Start of Stored data

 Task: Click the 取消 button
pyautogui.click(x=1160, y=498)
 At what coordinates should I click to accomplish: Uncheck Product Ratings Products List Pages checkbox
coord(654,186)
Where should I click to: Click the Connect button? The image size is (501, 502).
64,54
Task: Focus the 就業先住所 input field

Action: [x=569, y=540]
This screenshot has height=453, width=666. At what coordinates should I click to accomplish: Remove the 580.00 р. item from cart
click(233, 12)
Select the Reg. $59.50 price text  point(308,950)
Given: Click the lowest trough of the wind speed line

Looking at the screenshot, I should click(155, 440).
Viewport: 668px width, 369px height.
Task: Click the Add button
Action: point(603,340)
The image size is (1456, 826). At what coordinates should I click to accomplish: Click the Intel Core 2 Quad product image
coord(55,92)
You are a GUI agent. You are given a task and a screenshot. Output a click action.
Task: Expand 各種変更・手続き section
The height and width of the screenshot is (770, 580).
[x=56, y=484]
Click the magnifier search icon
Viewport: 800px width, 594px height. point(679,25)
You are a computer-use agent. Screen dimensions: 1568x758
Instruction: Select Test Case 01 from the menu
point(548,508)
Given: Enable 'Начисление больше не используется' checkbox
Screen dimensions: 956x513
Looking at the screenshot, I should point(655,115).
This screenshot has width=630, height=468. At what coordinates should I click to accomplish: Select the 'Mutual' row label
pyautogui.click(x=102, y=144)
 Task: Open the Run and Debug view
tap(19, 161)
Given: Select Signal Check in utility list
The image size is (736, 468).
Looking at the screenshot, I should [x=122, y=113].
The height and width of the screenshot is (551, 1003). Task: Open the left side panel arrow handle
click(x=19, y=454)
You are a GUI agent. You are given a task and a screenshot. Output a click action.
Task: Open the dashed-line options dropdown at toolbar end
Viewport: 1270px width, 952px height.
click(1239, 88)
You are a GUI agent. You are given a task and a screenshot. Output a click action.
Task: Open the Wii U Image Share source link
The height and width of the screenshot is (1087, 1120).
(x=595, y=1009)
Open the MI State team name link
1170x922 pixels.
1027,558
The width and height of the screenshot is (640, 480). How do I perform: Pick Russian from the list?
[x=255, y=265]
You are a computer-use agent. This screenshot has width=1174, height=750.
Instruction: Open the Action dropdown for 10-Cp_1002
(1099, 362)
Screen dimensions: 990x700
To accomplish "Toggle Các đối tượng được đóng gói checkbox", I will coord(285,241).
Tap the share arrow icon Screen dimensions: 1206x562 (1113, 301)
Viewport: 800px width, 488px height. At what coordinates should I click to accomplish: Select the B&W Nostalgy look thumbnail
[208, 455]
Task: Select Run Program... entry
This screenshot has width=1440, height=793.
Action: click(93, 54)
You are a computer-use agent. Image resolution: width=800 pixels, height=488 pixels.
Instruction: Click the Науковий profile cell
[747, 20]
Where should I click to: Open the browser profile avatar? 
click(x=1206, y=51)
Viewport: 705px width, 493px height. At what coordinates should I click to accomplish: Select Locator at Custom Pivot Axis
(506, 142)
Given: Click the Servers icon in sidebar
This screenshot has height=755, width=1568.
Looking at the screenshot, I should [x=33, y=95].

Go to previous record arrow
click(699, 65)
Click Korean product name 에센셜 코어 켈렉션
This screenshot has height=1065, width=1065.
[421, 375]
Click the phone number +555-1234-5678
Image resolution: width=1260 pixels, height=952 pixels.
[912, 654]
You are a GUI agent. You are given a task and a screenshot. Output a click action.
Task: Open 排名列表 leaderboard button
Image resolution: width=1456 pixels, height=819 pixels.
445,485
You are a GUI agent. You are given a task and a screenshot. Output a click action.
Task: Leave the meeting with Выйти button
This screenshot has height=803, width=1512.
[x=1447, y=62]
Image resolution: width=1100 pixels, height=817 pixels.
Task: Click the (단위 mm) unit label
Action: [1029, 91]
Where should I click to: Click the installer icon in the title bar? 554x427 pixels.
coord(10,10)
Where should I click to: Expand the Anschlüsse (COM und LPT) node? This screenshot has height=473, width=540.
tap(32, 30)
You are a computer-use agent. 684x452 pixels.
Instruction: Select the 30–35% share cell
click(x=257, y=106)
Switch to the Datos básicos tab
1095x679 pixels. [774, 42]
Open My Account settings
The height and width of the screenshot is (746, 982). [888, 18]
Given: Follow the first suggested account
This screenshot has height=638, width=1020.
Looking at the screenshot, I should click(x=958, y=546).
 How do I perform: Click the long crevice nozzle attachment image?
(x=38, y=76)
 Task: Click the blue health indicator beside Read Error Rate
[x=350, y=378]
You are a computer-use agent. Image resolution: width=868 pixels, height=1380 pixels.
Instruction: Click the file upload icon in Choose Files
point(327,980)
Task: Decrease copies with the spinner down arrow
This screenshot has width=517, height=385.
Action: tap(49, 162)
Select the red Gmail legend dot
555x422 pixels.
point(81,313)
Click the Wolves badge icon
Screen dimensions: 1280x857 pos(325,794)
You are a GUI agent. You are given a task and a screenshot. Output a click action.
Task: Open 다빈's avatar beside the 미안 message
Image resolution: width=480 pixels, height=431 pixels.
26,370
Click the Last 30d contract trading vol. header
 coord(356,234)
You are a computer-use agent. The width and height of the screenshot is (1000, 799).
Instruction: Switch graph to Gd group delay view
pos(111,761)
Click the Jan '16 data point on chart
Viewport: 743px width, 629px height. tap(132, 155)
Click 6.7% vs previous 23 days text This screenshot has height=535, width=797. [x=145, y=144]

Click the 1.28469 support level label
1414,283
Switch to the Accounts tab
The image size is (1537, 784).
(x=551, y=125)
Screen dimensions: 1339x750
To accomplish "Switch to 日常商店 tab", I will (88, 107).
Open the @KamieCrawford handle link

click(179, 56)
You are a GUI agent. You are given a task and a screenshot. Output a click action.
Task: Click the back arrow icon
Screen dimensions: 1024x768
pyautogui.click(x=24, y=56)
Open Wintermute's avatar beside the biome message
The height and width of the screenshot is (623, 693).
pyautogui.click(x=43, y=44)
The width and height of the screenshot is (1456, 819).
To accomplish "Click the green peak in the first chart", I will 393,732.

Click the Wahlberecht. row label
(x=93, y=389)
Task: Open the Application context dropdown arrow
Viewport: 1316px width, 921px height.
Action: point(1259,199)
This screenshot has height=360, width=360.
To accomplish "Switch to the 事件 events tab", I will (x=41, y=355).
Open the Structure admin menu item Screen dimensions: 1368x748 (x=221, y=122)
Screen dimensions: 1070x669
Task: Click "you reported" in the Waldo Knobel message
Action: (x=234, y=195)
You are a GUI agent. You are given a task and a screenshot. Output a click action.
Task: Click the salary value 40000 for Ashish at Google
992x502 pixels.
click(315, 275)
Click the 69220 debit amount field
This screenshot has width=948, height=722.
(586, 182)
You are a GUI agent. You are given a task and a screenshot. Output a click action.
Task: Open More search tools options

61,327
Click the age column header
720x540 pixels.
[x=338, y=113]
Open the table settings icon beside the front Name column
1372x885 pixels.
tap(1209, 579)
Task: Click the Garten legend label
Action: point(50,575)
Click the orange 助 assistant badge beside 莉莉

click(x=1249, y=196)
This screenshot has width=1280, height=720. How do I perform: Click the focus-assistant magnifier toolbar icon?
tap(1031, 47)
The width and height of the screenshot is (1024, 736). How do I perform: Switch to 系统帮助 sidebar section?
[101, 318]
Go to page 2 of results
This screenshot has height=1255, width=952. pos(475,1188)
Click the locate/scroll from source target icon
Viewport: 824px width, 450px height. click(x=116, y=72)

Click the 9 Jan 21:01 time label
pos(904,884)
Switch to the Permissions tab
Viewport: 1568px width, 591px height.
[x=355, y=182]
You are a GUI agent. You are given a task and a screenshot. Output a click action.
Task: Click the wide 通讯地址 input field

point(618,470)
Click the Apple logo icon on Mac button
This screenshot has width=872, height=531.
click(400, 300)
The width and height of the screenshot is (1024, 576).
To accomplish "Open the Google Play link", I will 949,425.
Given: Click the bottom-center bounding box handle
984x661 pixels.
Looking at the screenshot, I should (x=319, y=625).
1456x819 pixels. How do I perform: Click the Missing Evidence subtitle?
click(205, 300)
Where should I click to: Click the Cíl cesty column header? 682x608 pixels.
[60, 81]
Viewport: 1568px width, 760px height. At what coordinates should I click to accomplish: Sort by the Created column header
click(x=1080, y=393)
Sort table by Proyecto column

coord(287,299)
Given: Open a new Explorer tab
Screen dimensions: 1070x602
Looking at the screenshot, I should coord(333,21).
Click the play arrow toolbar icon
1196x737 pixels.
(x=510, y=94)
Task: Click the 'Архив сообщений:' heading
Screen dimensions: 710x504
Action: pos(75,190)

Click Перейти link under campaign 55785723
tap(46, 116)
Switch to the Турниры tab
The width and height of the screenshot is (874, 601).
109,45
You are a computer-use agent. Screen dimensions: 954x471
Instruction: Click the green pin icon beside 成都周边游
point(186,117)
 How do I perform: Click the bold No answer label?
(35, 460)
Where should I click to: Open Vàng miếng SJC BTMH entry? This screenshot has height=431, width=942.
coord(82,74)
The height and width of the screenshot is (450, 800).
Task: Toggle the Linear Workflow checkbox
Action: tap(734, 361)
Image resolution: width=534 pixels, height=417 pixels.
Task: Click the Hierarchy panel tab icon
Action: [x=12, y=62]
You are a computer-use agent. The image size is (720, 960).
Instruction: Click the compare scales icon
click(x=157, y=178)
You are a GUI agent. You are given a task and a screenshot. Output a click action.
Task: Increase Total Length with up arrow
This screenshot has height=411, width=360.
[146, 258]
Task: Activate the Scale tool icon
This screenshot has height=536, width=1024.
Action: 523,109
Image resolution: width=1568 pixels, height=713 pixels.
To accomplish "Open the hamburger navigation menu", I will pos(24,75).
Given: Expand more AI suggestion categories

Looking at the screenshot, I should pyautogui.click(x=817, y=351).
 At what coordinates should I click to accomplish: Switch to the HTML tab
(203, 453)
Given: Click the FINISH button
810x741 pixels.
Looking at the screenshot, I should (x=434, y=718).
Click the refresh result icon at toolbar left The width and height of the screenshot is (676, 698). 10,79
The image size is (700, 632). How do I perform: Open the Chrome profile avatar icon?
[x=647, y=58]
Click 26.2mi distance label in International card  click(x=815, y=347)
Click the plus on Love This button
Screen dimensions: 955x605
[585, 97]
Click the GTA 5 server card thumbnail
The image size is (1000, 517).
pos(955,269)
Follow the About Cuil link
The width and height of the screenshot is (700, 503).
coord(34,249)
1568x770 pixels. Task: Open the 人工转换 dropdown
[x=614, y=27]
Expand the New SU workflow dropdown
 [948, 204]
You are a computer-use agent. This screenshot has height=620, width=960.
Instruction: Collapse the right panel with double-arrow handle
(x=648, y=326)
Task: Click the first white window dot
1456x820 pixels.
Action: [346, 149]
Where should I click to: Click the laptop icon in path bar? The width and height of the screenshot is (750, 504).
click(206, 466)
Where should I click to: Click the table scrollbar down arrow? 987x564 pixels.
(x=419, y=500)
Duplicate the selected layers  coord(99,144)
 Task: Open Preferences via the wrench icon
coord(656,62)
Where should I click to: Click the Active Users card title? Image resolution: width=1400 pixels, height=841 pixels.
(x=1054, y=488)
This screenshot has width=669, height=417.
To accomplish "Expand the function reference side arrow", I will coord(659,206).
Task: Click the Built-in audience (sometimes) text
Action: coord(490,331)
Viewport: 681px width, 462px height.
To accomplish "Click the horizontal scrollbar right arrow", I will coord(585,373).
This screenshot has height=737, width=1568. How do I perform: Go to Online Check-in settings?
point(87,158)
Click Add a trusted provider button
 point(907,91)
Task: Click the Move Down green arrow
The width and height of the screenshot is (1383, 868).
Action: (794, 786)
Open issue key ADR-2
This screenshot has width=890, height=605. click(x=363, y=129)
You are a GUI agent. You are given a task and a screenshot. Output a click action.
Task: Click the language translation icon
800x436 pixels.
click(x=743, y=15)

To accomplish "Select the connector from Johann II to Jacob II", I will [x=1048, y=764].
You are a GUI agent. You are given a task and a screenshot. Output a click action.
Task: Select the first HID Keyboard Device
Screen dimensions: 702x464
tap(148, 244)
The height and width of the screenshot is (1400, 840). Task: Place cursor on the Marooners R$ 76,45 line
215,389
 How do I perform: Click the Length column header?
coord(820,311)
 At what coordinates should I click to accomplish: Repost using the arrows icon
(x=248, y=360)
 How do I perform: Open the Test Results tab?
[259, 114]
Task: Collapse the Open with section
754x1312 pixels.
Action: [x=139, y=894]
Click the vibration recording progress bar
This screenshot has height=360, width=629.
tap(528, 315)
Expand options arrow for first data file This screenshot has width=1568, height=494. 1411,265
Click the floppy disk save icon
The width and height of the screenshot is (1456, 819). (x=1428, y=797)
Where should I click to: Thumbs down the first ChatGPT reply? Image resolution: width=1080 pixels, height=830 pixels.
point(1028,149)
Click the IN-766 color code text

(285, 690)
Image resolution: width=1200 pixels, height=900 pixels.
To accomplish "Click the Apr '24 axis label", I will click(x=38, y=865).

End of Stored data

Exercise: Reproduce the lines above, beginning at the line with "Instruction: Switch graph" and stopping after the line with "Click 6.7% vs", exactly as they are.

Result of this task:
Instruction: Switch graph to Gd group delay view
pos(111,761)
Click the Jan '16 data point on chart
Viewport: 743px width, 629px height. tap(132, 155)
Click 6.7% vs previous 23 days text This screenshot has height=535, width=797. [x=145, y=144]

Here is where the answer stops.